◆ Brano da leggere ◆

-------------------------

Per trasmutare i metalli vivi in oro la pratica era sempre la stessa: si trattava di separare, sciogliere la materia scelta nelle due qualità di umido e secco, maschile e femminile, per poi farli di nuovo unire (“separai la terra dal fuoco, il sottile dallo spesso”), realizzando le nozze alchemiche rappresentate nell’iconografia alchemica dal Re vestito di rosso e la Regina vestita di bianco.

“Se la bianca sposa viene maritata al rosso marito, scrive Aurach, subito si abbracciano e dopo essersi abbracciati si congiungono, si sciolgono da sé, da sé si consumano, sicché dei due che erano, diventano un corpo solo” (p.41).

Ma prima di congiungersi Re e Regina devono purificarsi. La purificazione dell’oro e dell’argento è simboleggiata da una fontana in cui la coppia regale va a bagnarsi. L’abluzione va ripetuta tre volte, in modo da ottenere l’oro e l’argento dei filosofi.
Ottenuta quindi la materia dell’Opera, simboleggiata da un liquido chiuso ermeticamente nell’ampolla, inizia la cottura nell’atanor: “Coque, coque, coque, ne tedeat” scrive Trismosino.

“Sappiate, esorta Morieno, che tutto il magistero non è altro che l’estrazione dell’acqua dalla terra, e la discesa di quest’acqua sulla terra finché la stessa terra imputridisce e si pulisce; e quando sarà purificata con l’aiuto divino, tutto il magistero sarà compiuto.

L’ampolla, sottoposta ai regime del fuoco, è chiamata “uovo filosofico” perché da esso nascerà il fanciullo regale e anche “camera nuziale” poiché è lì che avviene il matrimonio di Re e Regina; è ancora detta “sepolcro” poiché gli sposi prima di essere uniti devono morire.

La materia sotto l’azione del fuoco passa attraverso i colori dei sette metalli, tra cui i più importanti sono il nero, il bianco, il rosso; se non si libera il mercurio lunare da Saturno non si può liberare il mercurio vicino allo zolfo.

Gli alchimisti distinguono una Piccola e Grande Opera rappresentate da due alberi, l’albero lunare e l’albero solare (v. Rosarium). Con la “piccola Opera” o “piccolo Magistero” si ottiene la pietra bianca; con la “grande Opera” o “grande Magistero”, la pietra rossa.

Il passaggio attraverso gli elementi si ottiene in tre fasi:

Fase al nero: è la putrefazione, il solve, la morte iniziatica – E’ lo stacco da Saturno, il passaggio dalla stato individuato ad uno non individuato. Finché gli elementi sono concatenati tra di loro, noi non possiamo percepire che il fisico attraverso il fisico. Liberando il Mercurio lunare da Saturno si liberano anche il mercurio vicino allo Zolfo, cioè il Mercurio igneo e si arriva alla propria Essenza solo dopo aver rinunciato al corpo, all’io individuato. Nel distacco da Saturno, l’io non avendo più corpo come sostegno, ha momenti di crisi e di paura: è la prova del vuoto, è l’incontro con il “guardiano della soglia”, è la “notte oscura dell’anima” di S. Giovanni della Croce. Gli alchimisti esortano ad accertarsi che il nero sia “più nero del nero” altrimenti si rischia il “sorgere degli avvoltoi” che simboleggiano i residui delle passioni non ancora domate. Portato a perfezione il nero, bisogna resistere, finché comincia a diradarsi e ad apparire un bagliore che annuncia il Bianco.

-------------------------

◆ Dati forniti ◆

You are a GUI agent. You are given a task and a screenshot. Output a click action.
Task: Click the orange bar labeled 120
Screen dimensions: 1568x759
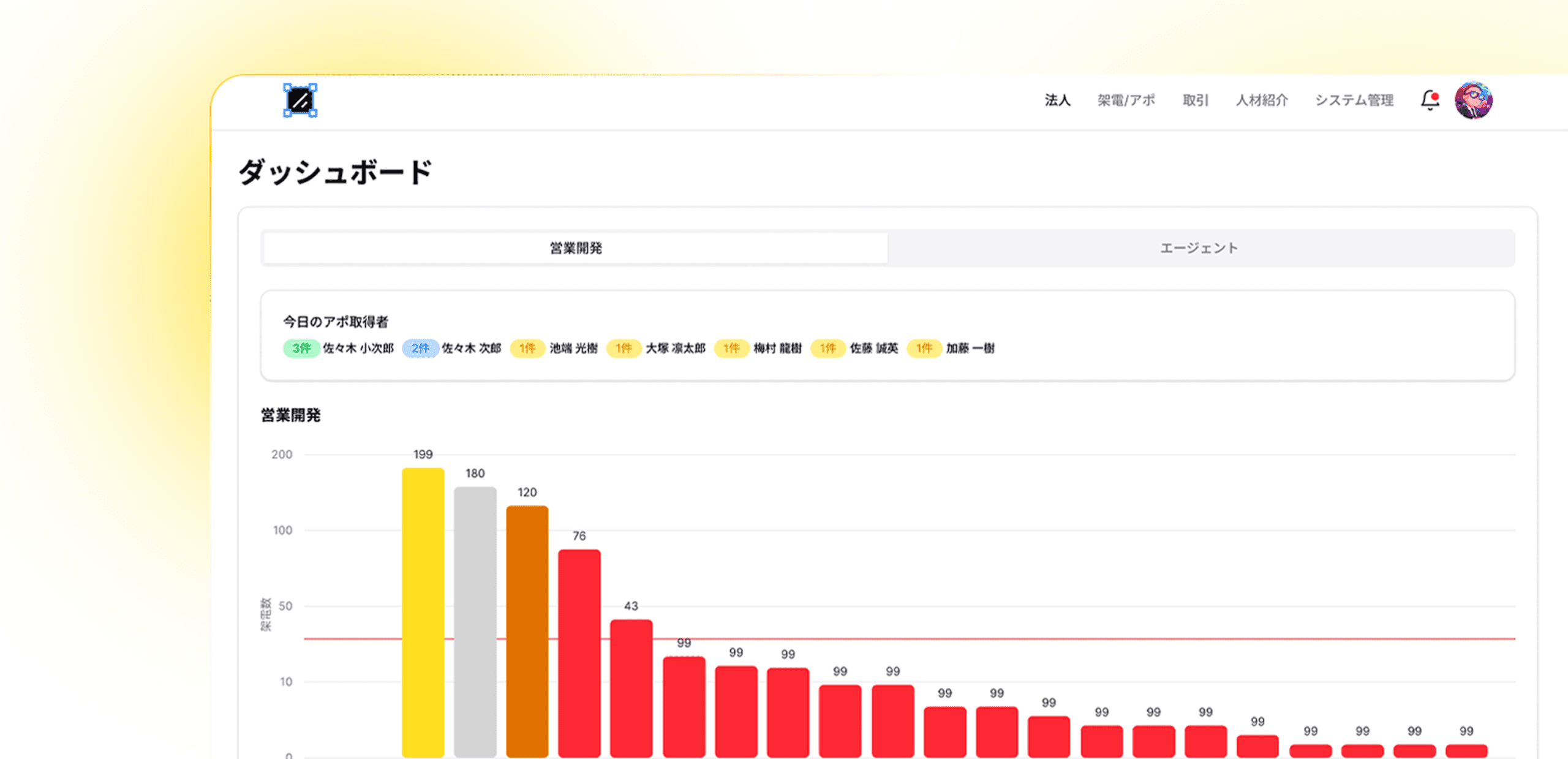527,631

-------------------------

◆ Cosa si chiede ◆
a. Ricopia dal brano sull'alchimia il passo tra "La materia sotto" e "la pietra rossa.", estremi compresi.
b. Trasforma in un elenco il paragrafo del brano sull'alchimia che inizia con "Gli alchimisti distinguono", senza perdere i fatti principali.

◆ Le soluzioni ◆
a.
La materia sotto l’azione del fuoco passa attraverso i colori dei sette metalli, tra cui i più importanti sono il nero, il bianco, il rosso; se non si libera il mercurio lunare da Saturno non si può liberare il mercurio vicino allo zolfo.

Gli alchimisti distinguono una Piccola e Grande Opera rappresentate da due alberi, l’albero lunare e l’albero solare (v. Rosarium). Con la “piccola Opera” o “piccolo Magistero” si ottiene la pietra bianca; con la “grande Opera” o “grande Magistero”, la pietra rossa.

b.
- Gli alchimisti distinguono una Piccola Opera e una Grande Opera.
- Le due Opere sono rappresentate da due alberi, l'albero lunare e l'albero solare (v. Rosarium).
- Con la "piccola Opera", o "piccolo Magistero", si ottiene la pietra bianca.
- Con la "grande Opera", o "grande Magistero", si ottiene la pietra rossa.